About Me
African Bowtie examines the culture behind a cocktail and unravels how bar culture evolves in today’s manic society.
Just as a swinging saloon door or a candlelit hotel room conveys a portal to a place where you shed your coat, bars today are designed for removing you, for a moment, from the times you live in. Bars still reflect the times, of course, but they also hold a purifying quality, allowing you to step inside and get away for awhile.
In Thailand, 2013, I started this blog as a light-hearted project to keep track of my favorite travels, recipes, dives, and lounges. But as I continued writing and society progressed, my ideas became less pure, more sticky and intricate. One day, I’d like these posts to create a compendium of these crazy times, and the bars we entered to get away.
The blog is inspired by, but not limited by the Gentleman’s Companion by Charles H. Baker Jr., the New Yorker’s Table for Two.
-New York, NY
October 2nd, 2018
Today, I had this thought.
It’s overcast, a glum, fall day in Paris, and I’ve been pinned to my mattress by the weather and the suffocating sensation of depression. I fell into a 2-hour waking dream where I confessed to an old, random acquaintance of mine that despite all of my facades, and Instagram stories and whatever, I’m not ok.

Dataset section:
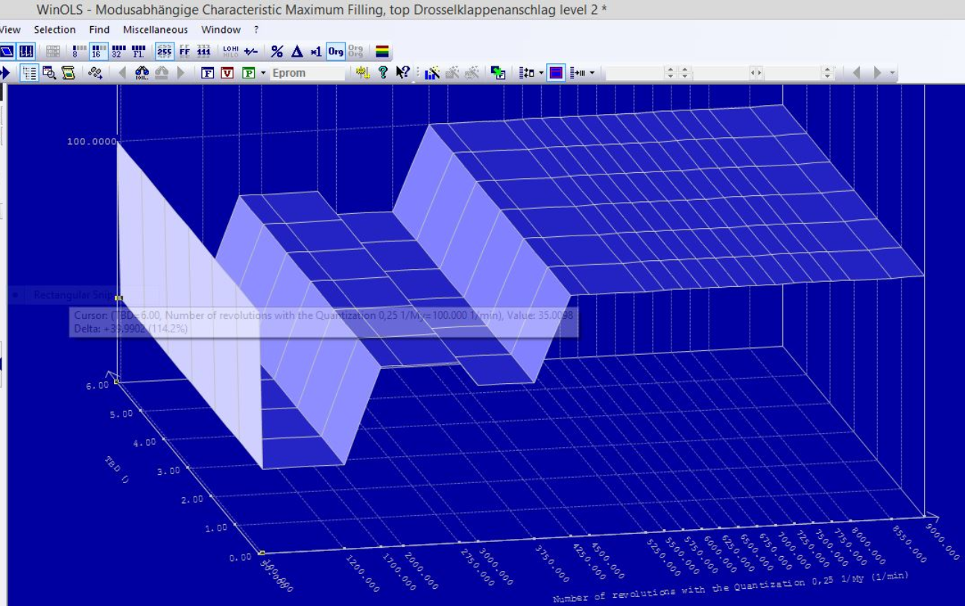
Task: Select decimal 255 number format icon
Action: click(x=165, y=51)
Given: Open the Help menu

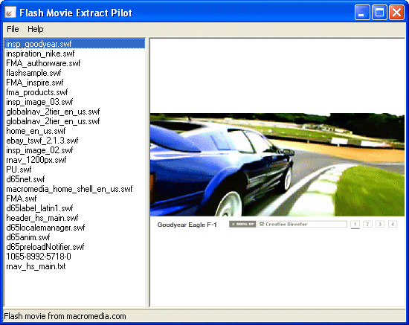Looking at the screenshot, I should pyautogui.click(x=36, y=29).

Set exercise:
From the About Me page, output verbatim the passage beginning with the words containing "In Thailand, 2013, I" and ending with "I’m not ok.".

Expected answer:
In Thailand, 2013, I started this blog as a light-hearted project to keep track of my favorite travels, recipes, dives, and lounges. But as I continued writing and society progressed, my ideas became less pure, more sticky and intricate. One day, I’d like these posts to create a compendium of these crazy times, and the bars we entered to get away.
The blog is inspired by, but not limited by the Gentleman’s Companion by Charles H. Baker Jr., the New Yorker’s Table for Two.
-New York, NY
October 2nd, 2018
Today, I had this thought.
It’s overcast, a glum, fall day in Paris, and I’ve been pinned to my mattress by the weather and the suffocating sensation of depression. I fell into a 2-hour waking dream where I confessed to an old, random acquaintance of mine that despite all of my facades, and Instagram stories and whatever, I’m not ok.